MIDDLEPORT, N.Y. -- As thick smoke poured from a burning, two-story apartment building, the Middleport police chief and a Niagara County sheriff's deputy rescued four children as their mother handed each child down to the law officers from a second-floor window Wednesday morning.

They saved the mother and her sister, too, by finding a ladder in a nearby yard and leaning it up to the window.

Middleport Police Chief John J. Swick said he and Niagara County Sheriff's Deputy Shannon Rodgers were on State Street when the call came in at about 9:45 a.m. about the fire at 143 Telegraph Road.

"When we got there smoke was pouring out of an upstairs window," said Swick.

They quickly determined that one unit was unoccupied and seven residents in the other two apartments had escaped on their own.

But six people were trapped in the two-story fourth apartment where the fire started.

"I kicked in the door, and the smoke was thick," Swick said. "There was just no way you could get in. I looked at the floor, and you couldn't even crawl in. So the deputy and I went to the back, and a woman stuck her head out of the upstairs second-floor window."

She cried out: 'I've got my four kids and my sister in here.'"

The mother, identified as Jessi M. Evans, of that address, lowered the four children -- an infant, a 2-year old, a 4-year old and a 7-year old -- out of the window into his arms, Swick said.

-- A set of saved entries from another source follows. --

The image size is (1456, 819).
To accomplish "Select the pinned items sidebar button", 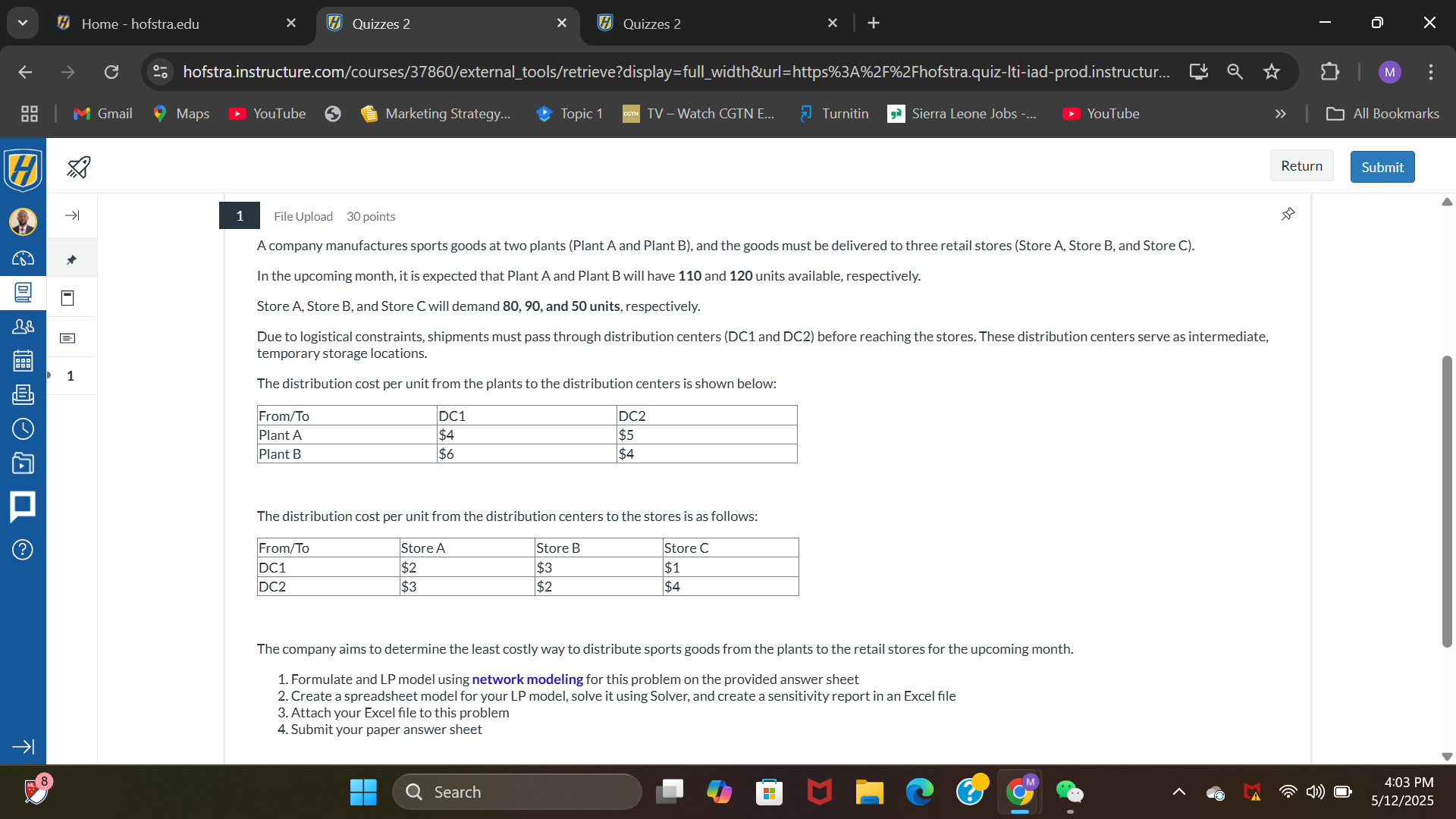I will click(x=71, y=259).

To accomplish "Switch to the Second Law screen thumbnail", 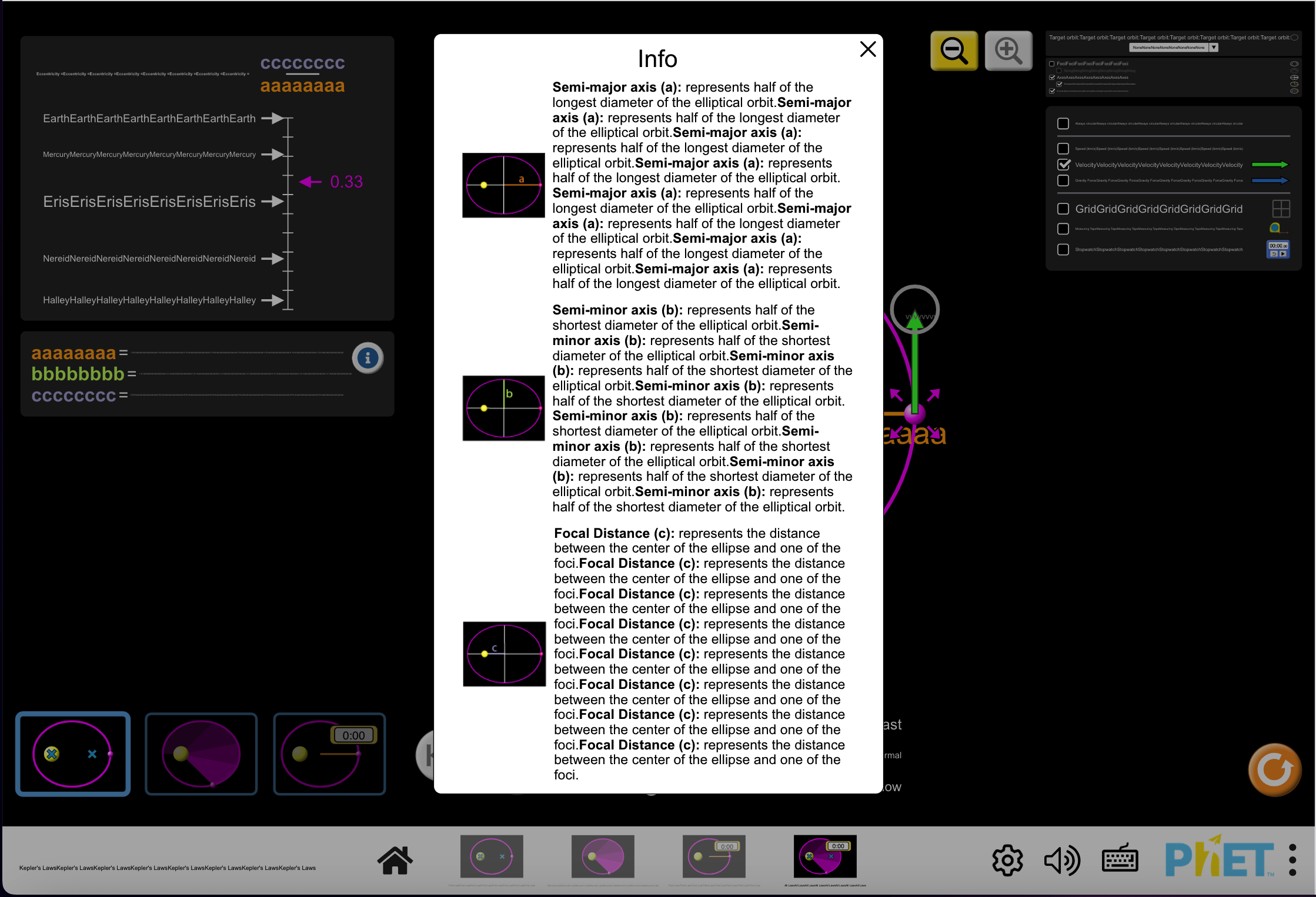I will click(602, 856).
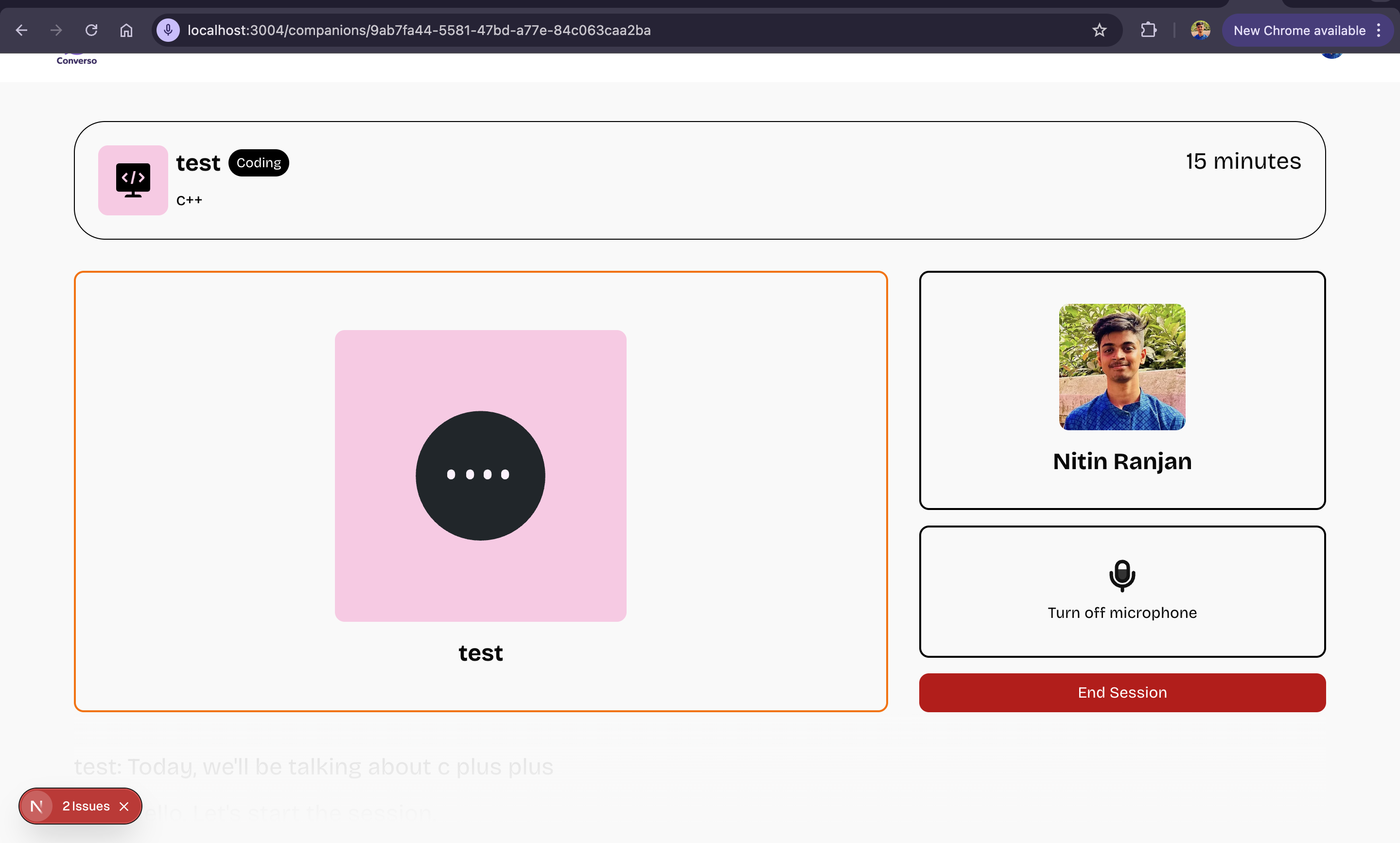
Task: Click the Converso logo
Action: (77, 59)
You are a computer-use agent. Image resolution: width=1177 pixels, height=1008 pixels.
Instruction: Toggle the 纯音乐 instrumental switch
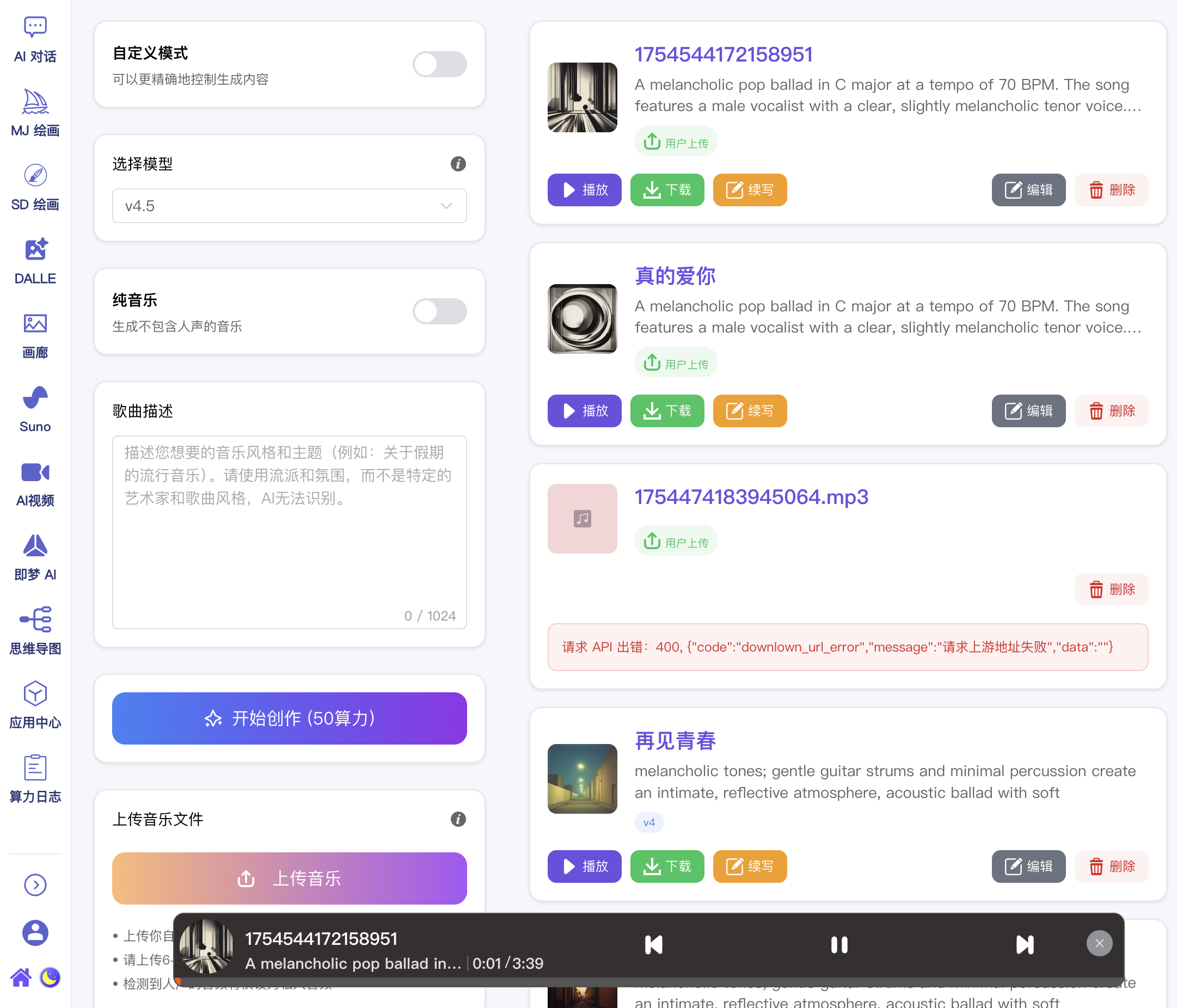(x=439, y=311)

"We got the four kids out," he said, "and the mother and sister were able to climb out onto the ... gabled roof and then shimmy over to where there was a one-story roof."

Evans and her sister, Shayla Evans, 19, of Lake Road, Barker, waited as Swick and Rodgers found a ladder in a nearby backyard and got them down, Swick said.

The rescued family was treated in Medina Memorial Medical Center for minor smoke inhalation. An adult male resident of the apartment had already left for work at the time of the fire, which is believed to have started in the first-floor kitchen.

The Red Cross was called to assist the 13 residents.

Damage was estimated at over a half-million dollars. Middleport Fire Chief Nicholas W. Boyle said the unit where the fire started was a total loss, and all four units appeared to have been damaged by the fire.

He said the fire was brought under control in about an hour and a half. Boyle said they were assisted at the scene by firefighters from Medina, Shelby, Gasport and Hartland, with Tri-Town Ambulance providing rescue service for the six victims.

Telegraph Road/Route 31 was closed for about four hours due to clean up.